╭─ Records for this task

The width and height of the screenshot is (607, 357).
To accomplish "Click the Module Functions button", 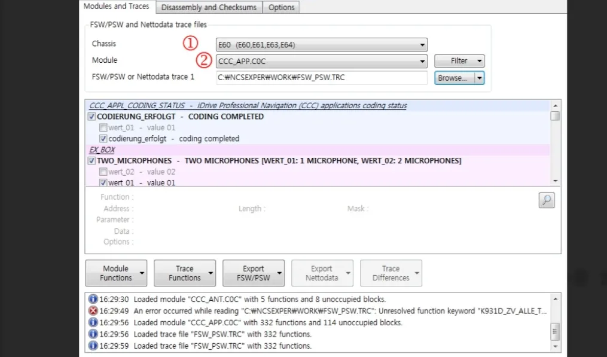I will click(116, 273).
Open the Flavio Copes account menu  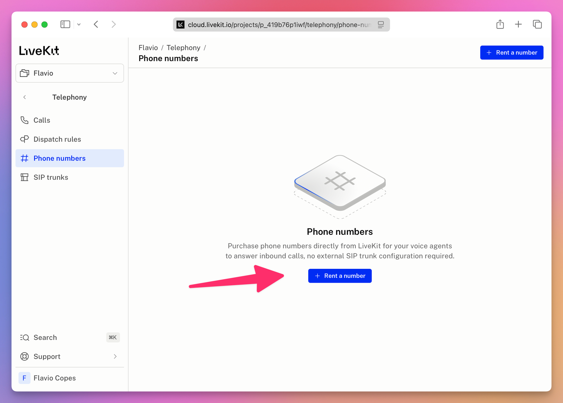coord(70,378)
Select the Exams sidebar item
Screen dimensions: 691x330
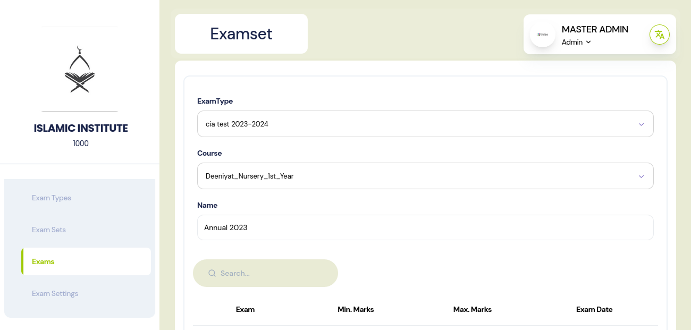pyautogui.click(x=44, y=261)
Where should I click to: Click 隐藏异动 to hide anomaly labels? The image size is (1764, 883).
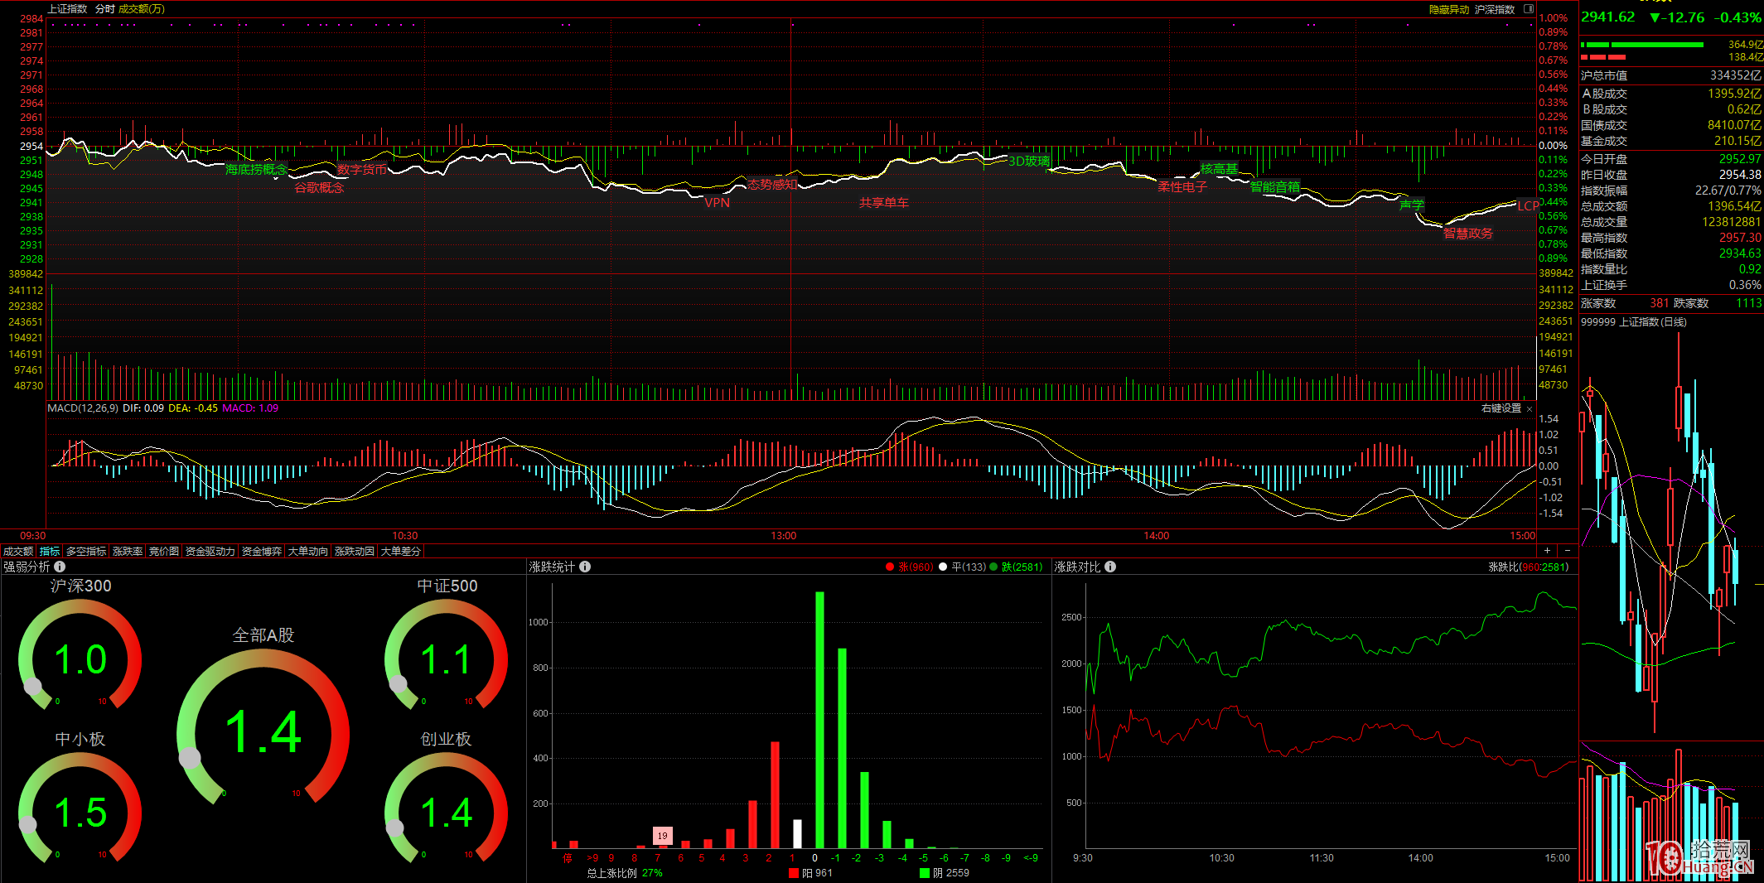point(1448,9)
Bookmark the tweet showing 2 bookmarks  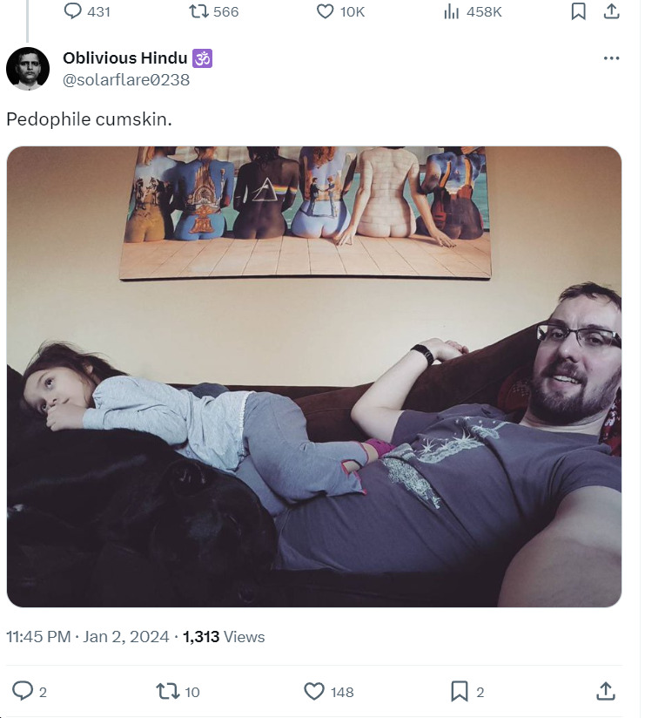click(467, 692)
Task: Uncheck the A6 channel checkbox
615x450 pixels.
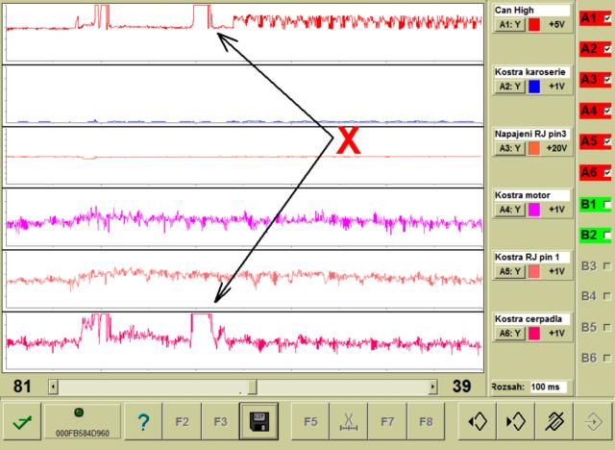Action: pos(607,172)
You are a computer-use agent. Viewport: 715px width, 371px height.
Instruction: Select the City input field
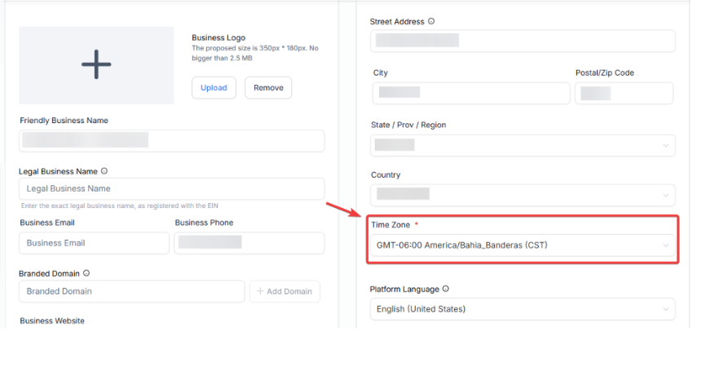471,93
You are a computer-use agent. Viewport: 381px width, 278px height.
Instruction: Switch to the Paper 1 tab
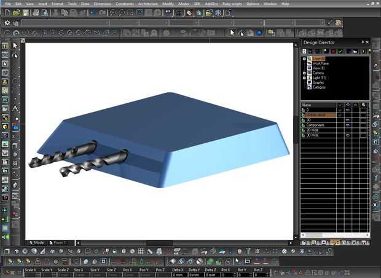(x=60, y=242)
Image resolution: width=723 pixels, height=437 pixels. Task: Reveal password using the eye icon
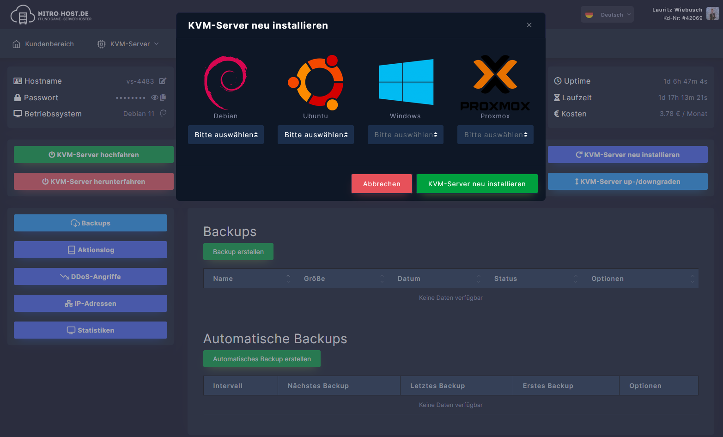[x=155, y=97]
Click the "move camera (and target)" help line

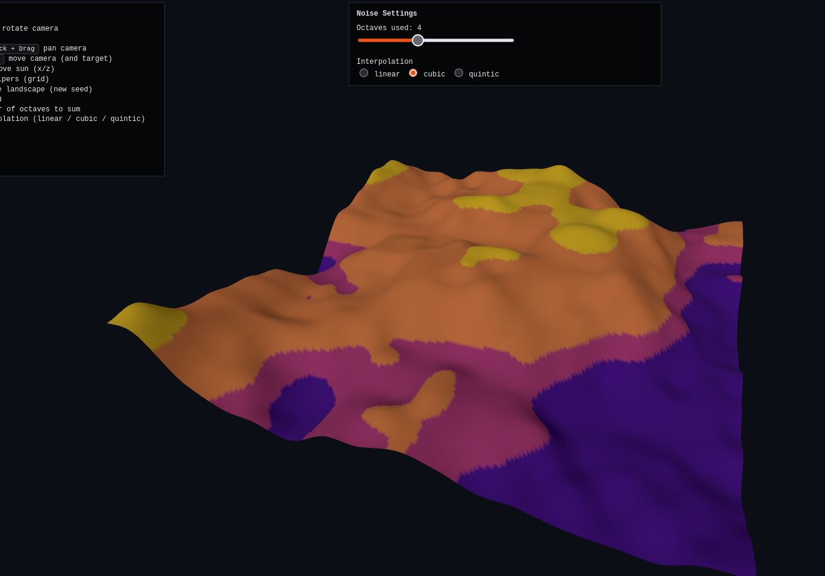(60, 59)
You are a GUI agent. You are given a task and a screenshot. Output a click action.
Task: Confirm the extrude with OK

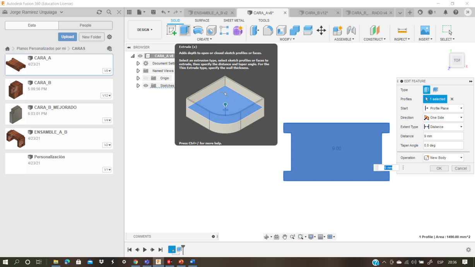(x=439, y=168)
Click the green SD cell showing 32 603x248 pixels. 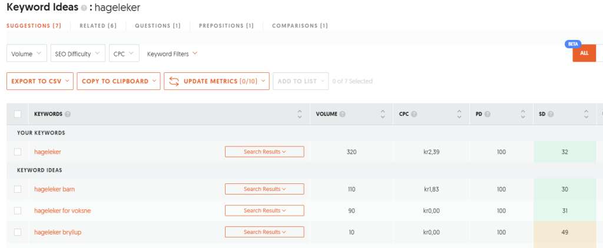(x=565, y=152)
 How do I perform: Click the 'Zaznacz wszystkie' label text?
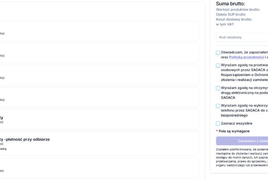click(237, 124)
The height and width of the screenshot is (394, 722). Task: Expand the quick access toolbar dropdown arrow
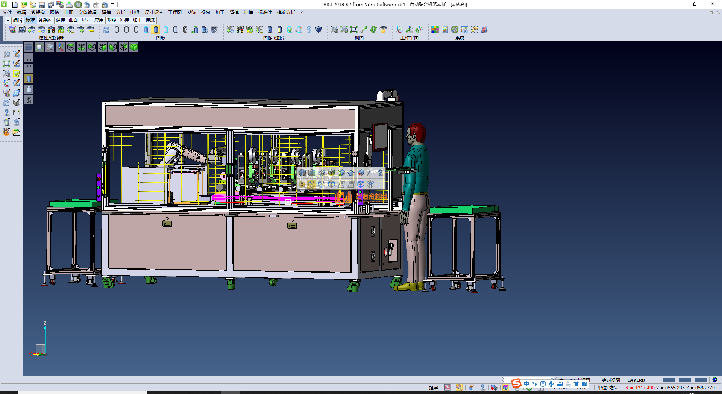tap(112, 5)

╰─

Leaving the pictures aside, transcribe only the lines from the one containing "The height and" to the final line of the listing above, inclusive, exactly as they appear.

The height and width of the screenshot is (394, 722). Task: Expand the quick access toolbar dropdown arrow
tap(112, 5)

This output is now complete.